§ Work task:
Write out exactly the lines from the first line of the records below through the line that contains "Task: Toggle the Y axis lock icon", and stop there.

§ Source material:
------------

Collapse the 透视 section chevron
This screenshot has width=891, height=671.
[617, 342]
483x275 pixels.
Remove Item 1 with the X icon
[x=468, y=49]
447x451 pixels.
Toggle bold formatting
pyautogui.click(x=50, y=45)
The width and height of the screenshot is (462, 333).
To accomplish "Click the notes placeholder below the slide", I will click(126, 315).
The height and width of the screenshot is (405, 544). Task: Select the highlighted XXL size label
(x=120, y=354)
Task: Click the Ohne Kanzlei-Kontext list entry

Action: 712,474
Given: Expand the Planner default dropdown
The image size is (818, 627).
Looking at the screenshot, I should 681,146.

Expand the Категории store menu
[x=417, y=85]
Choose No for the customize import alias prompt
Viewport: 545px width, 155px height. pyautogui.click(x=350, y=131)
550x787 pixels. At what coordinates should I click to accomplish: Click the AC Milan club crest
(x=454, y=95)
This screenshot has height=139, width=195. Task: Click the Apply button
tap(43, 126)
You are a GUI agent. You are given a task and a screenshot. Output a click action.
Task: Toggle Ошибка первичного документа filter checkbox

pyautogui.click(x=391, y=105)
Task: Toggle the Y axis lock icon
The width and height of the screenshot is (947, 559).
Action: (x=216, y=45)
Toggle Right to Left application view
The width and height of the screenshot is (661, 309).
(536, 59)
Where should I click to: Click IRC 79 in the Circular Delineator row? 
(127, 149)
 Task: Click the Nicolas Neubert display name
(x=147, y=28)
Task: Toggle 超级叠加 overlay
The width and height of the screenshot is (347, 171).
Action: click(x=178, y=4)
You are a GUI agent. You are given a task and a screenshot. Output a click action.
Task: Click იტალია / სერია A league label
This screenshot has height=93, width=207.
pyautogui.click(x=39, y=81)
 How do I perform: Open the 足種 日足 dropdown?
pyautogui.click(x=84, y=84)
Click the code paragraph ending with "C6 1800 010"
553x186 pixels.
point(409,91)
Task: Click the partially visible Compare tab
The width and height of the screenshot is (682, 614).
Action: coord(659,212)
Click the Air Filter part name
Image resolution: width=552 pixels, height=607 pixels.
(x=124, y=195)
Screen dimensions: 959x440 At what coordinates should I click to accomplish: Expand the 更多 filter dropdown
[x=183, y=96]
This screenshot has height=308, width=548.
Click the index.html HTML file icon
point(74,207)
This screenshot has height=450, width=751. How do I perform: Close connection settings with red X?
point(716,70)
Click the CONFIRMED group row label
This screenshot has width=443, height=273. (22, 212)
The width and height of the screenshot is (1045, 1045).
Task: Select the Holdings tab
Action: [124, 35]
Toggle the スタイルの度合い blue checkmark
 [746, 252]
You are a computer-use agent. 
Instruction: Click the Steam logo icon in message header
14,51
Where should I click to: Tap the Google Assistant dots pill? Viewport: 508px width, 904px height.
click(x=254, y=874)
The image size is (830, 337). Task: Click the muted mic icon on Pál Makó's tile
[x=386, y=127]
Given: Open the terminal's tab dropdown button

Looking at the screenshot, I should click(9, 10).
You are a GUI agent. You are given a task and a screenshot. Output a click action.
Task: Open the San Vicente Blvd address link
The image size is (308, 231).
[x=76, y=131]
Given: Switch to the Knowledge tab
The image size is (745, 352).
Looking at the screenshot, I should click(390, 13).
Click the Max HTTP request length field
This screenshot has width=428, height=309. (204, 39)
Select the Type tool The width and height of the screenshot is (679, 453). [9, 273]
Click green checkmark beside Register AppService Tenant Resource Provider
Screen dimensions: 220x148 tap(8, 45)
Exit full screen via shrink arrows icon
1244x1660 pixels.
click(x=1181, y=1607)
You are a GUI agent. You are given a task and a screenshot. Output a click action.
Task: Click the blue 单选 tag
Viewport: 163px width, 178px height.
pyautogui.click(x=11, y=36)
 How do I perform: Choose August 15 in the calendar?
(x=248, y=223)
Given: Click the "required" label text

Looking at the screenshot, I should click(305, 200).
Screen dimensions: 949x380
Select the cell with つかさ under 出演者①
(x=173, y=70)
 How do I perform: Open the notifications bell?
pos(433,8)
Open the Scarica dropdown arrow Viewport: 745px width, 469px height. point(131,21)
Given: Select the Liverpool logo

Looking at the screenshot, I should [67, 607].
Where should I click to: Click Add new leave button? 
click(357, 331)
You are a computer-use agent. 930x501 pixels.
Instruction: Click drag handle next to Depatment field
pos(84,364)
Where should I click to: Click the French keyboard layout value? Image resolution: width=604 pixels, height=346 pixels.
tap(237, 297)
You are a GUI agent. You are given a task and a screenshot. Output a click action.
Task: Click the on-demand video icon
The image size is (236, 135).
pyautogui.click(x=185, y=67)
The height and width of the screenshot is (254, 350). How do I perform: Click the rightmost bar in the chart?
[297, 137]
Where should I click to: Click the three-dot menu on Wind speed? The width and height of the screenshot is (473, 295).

------------

§ Task answer:
Collapse the 透视 section chevron
This screenshot has width=891, height=671.
[617, 342]
483x275 pixels.
Remove Item 1 with the X icon
[x=468, y=49]
447x451 pixels.
Toggle bold formatting
pyautogui.click(x=50, y=45)
The width and height of the screenshot is (462, 333).
To accomplish "Click the notes placeholder below the slide", I will click(126, 315).
The height and width of the screenshot is (405, 544). Task: Select the highlighted XXL size label
(x=120, y=354)
Task: Click the Ohne Kanzlei-Kontext list entry

Action: 712,474
Given: Expand the Planner default dropdown
The image size is (818, 627).
Looking at the screenshot, I should 681,146.

Expand the Категории store menu
[x=417, y=85]
Choose No for the customize import alias prompt
Viewport: 545px width, 155px height. pyautogui.click(x=350, y=131)
550x787 pixels. At what coordinates should I click to accomplish: Click the AC Milan club crest
(x=454, y=95)
This screenshot has height=139, width=195. Task: Click the Apply button
tap(43, 126)
You are a GUI agent. You are given a task and a screenshot. Output a click action.
Task: Toggle Ошибка первичного документа filter checkbox

pyautogui.click(x=391, y=105)
Task: Toggle the Y axis lock icon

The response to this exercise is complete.